Below are the current Contract Specifications for Live Cattle futures on the CME:

Contract Specification
| Live Cattle |  |
|---|---|
| Exchange: | CME |
| Sector | Meat |
| Tick Size: | 0.00025 |
| Tick Value: | 10 USD |
| Denomination | USD |
| Decimal Place: | 3 |

==Secondary Uses==
Live cattle futures contract prices serves as a platform for cattle price discovery because futures markets are more publicly visible and accessible, due to lower transaction costs, for a larger number of buyers and sellers than the cash market. A larger number of buyers and sellers in the futures market allows those market participants to incorporate more demand and supply information, such as weather, disease, imports, exports, and world events, into the futures price compared with cash price.

Since 9 live cattle contracts are available at any time, prices of contracts with delivery dates in the future can produce forecasts of the spot price of cattle at those delivery times. On an absolute basis, forecasts produced from futures prices do not produce accurate price forecasts, but on a relative basis, those forecasts were found to be better than those produced by the USDA, university economists, statistical methods, and other forecasting sources.

Live cattle futures prices are also a part of both the Bloomberg Commodity Index and the S&P GSCI commodity index, which are benchmark indices widely followed in financial markets by traders and institutional investors. Its weighting in these commodity indices give live cattle futures prices non-trivial influence on returns on a wide range of investment funds and portfolios. Conversely, traders and investors have become non-trivial participants in the market for live cattle futures.

==Related Financial Instruments==
A Brazilian Live Cattle futures contract also trades on B3 exchange. The contract is denoted in Brazilian reals and can be cash settled.

Derivatives on futures and derivatives on packages of futures contracts, such as options, calendar spread contracts, Trade-at-Settlement (TAS) contracts are also available for the CME live cattle futures contracts.

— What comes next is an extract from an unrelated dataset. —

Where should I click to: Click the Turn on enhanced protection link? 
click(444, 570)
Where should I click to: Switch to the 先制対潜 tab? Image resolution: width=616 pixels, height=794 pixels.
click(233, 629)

Live cattle futures contracts are often grouped together with feeder cattle and lean hogs futures contracts as livestock futures contracts. These commodities share many fundamental demand and supply risks, such long feeding periods, weather, feed prices, and consumer sentiment, which makes grouping them together useful for commercial discussions about both the commodities and their futures contracts. Commodity indices have followed this practice and grouped these futures contracts together in livestock futures contracts categories.

===Gross Margin Financial Instruments===
Cattle producers purchase feeder cattle to feed into live cattle or fat cattle for sale to slaughterhouses. Depending on the operation, producers purchase corn, soybean meal, and other commodities as feed. The difference between the selling price for live cattle and the costs of purchasing feeder cattle and feed (usually assumed to be corn, regardless of actual mix of feed used) is referred to as livestock gross margin (LGM), feeding margin, or cattle crush (as opposed to production margin, which also includes other production costs). Cattle producers can use existing futures contracts for feeder cattle and corn to fix those production cost components into the future. Traders can purchase those futures and the live cattle futures contract in particular ratios to profit from the difference of selling finished live cattle against the cost of buying the feeder cattle and feeding the cattle.

In addition to exchange-traded products, cattle producers can purchase livestock gross margin insurance policy contracts (LGM-Cattle) sponsored by the USDA Risk Management Agency from authorized crop insurance agents. These insurance policy contracts are bundles of exchange-traded options on futures contracts, and prices for these policy contracts refer to exchange-traded futures prices.